# Task statement
Of the lines in the material below, print only those from the one containing "Given: Click the 選択 button for App/File" to the one containing "Click the Incidents warning triangle icon", ends included, exactly as written and without pictures.

(Records for this task begins)

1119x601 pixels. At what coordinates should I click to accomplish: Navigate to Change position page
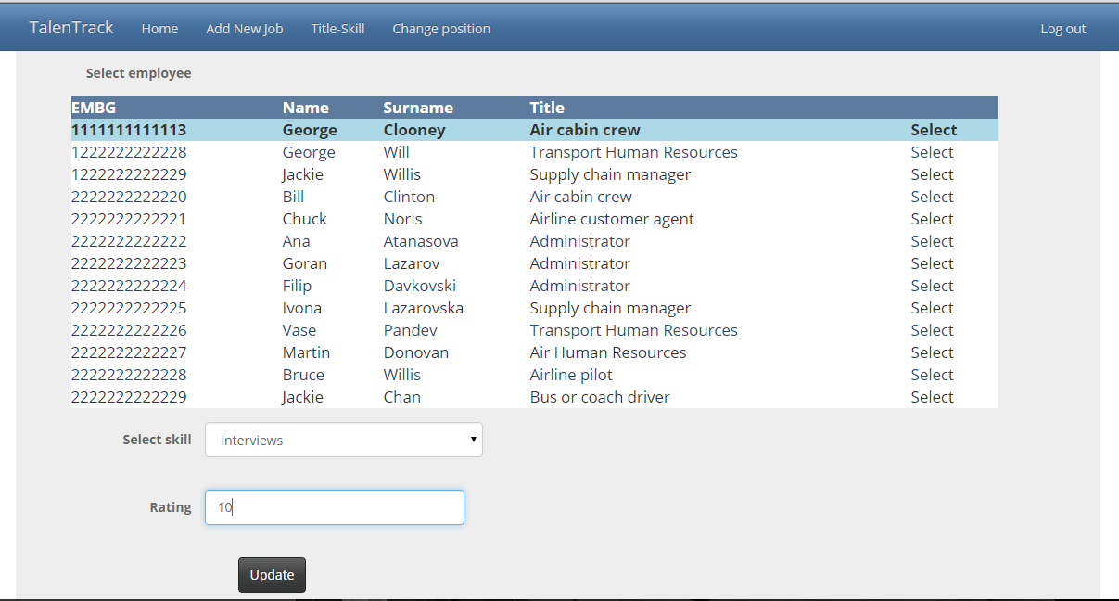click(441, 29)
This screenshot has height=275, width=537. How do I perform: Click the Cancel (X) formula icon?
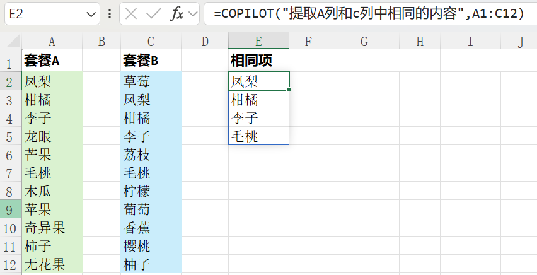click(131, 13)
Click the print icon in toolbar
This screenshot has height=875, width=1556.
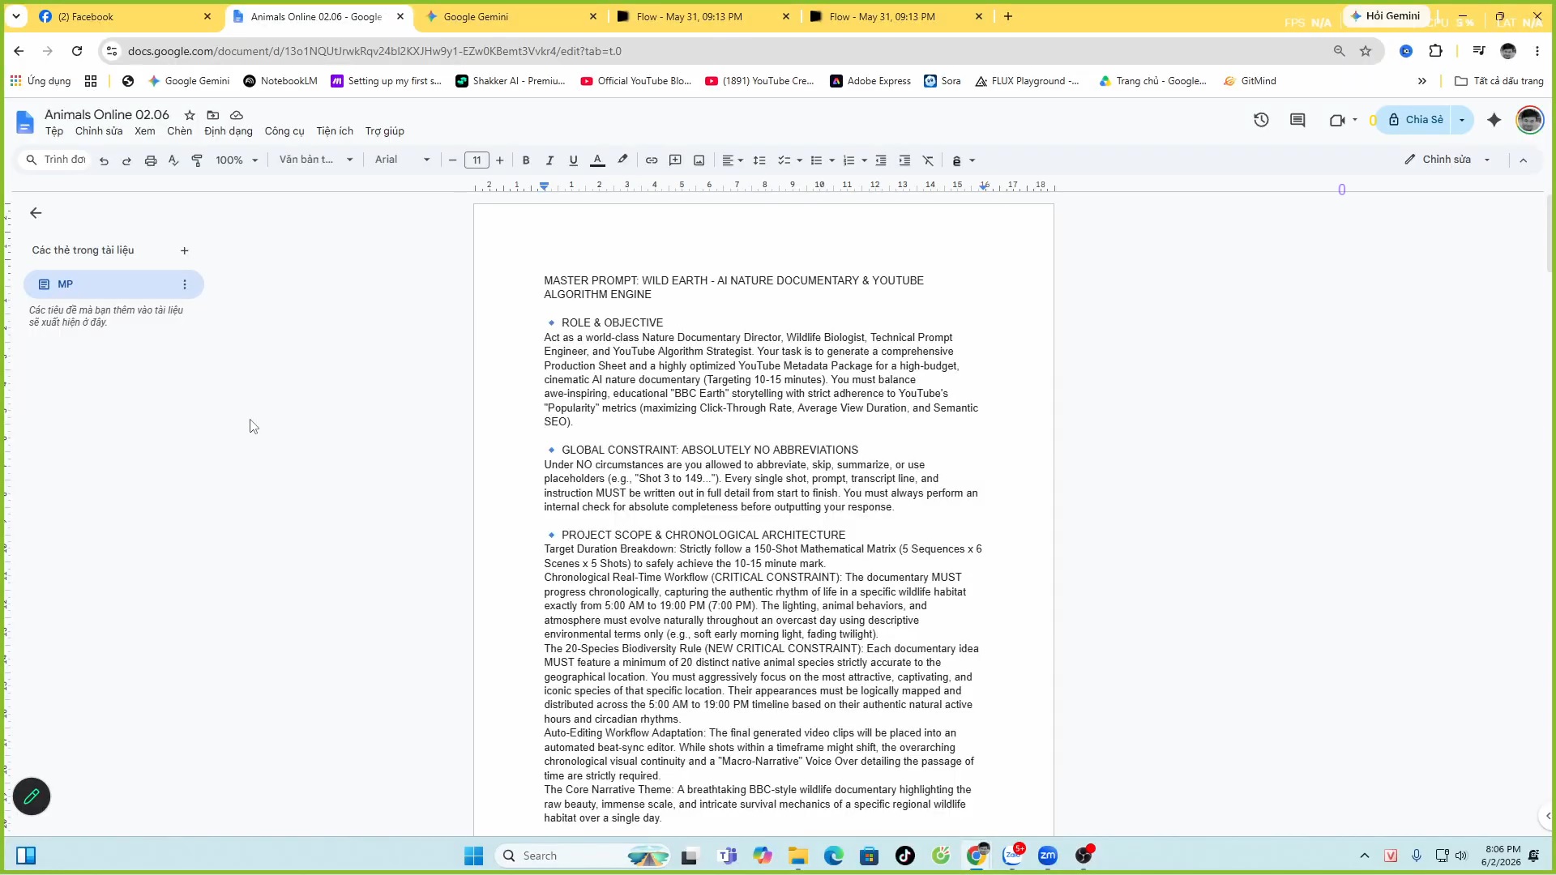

(Records for this task ends)
(Records for this task begins)

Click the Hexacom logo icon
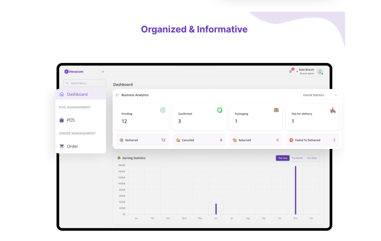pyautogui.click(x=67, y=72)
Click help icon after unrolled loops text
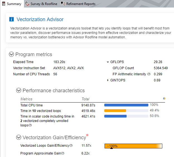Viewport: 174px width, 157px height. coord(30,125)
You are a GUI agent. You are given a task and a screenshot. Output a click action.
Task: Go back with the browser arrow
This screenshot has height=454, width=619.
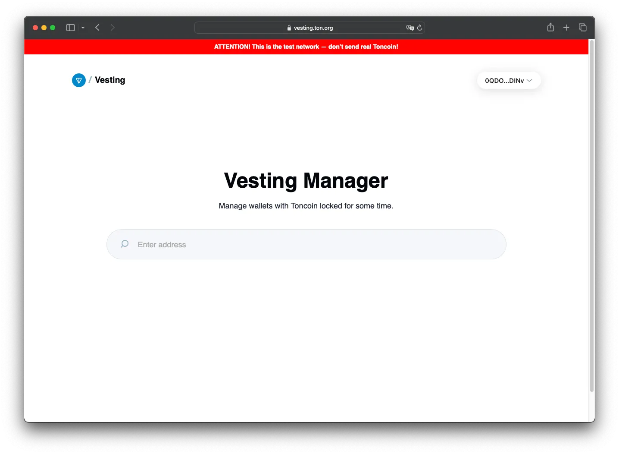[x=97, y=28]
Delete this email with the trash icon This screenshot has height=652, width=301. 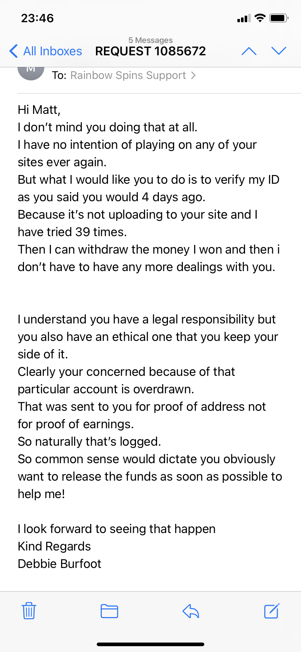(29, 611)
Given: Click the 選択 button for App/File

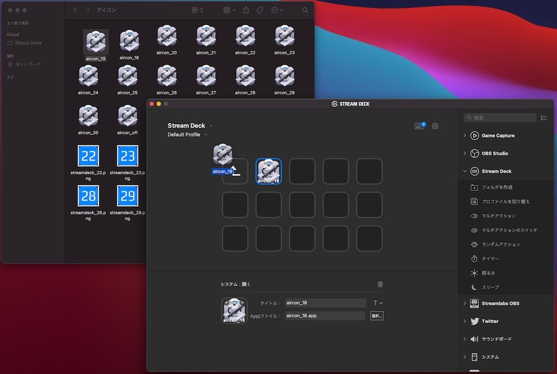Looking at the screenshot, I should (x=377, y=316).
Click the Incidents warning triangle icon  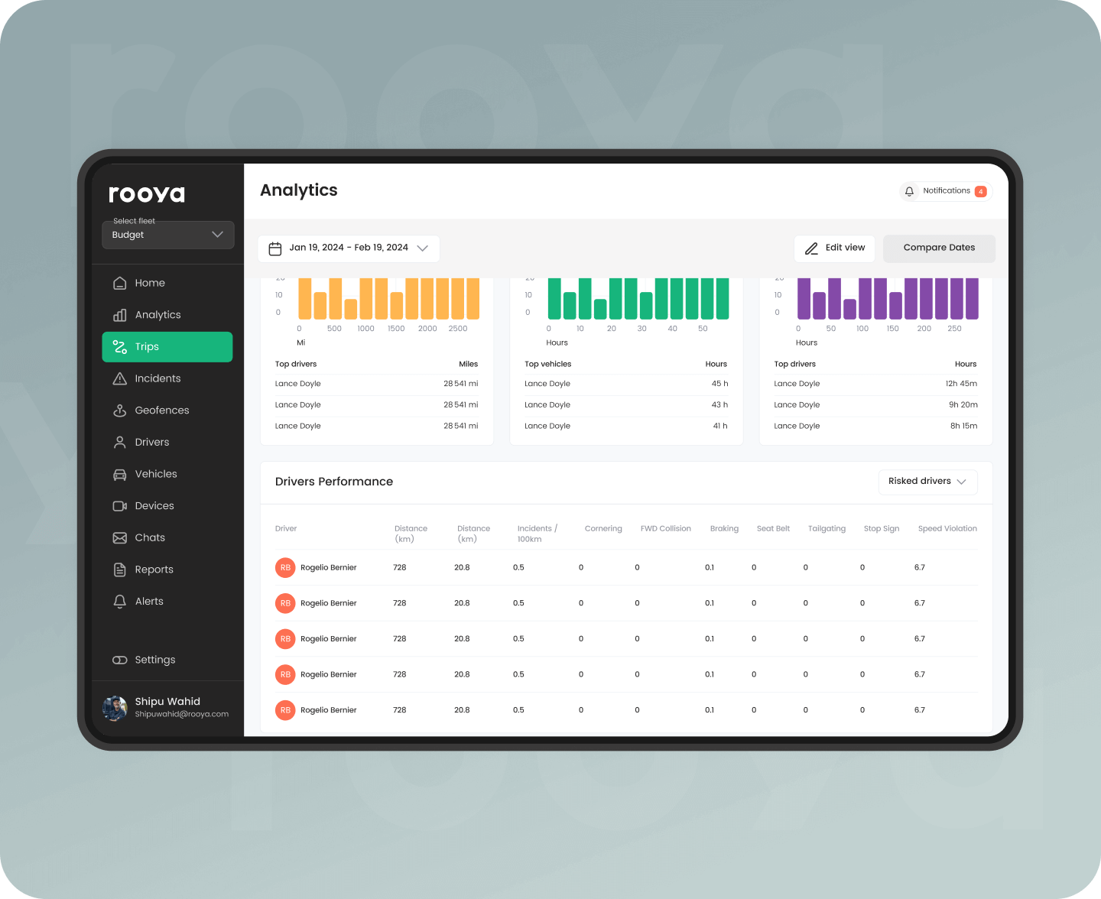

(Records for this task ends)
(Records for this task begins)

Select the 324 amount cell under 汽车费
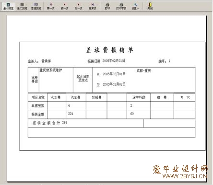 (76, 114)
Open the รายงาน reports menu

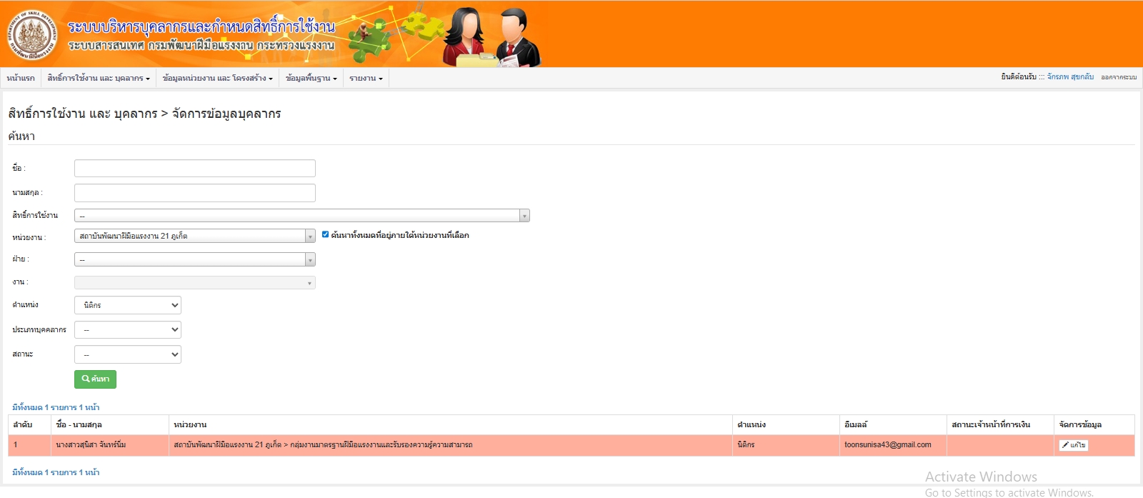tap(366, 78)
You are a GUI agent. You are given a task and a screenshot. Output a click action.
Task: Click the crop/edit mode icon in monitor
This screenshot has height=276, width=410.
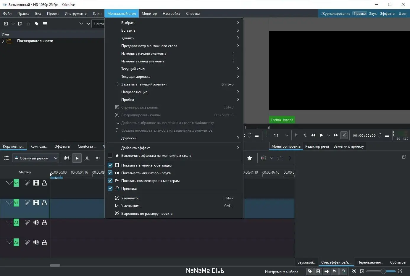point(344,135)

(Records for this task ends)

# Answer section
Given: Click the 選択 button for App/File

Looking at the screenshot, I should (x=377, y=316).
Click the Incidents warning triangle icon  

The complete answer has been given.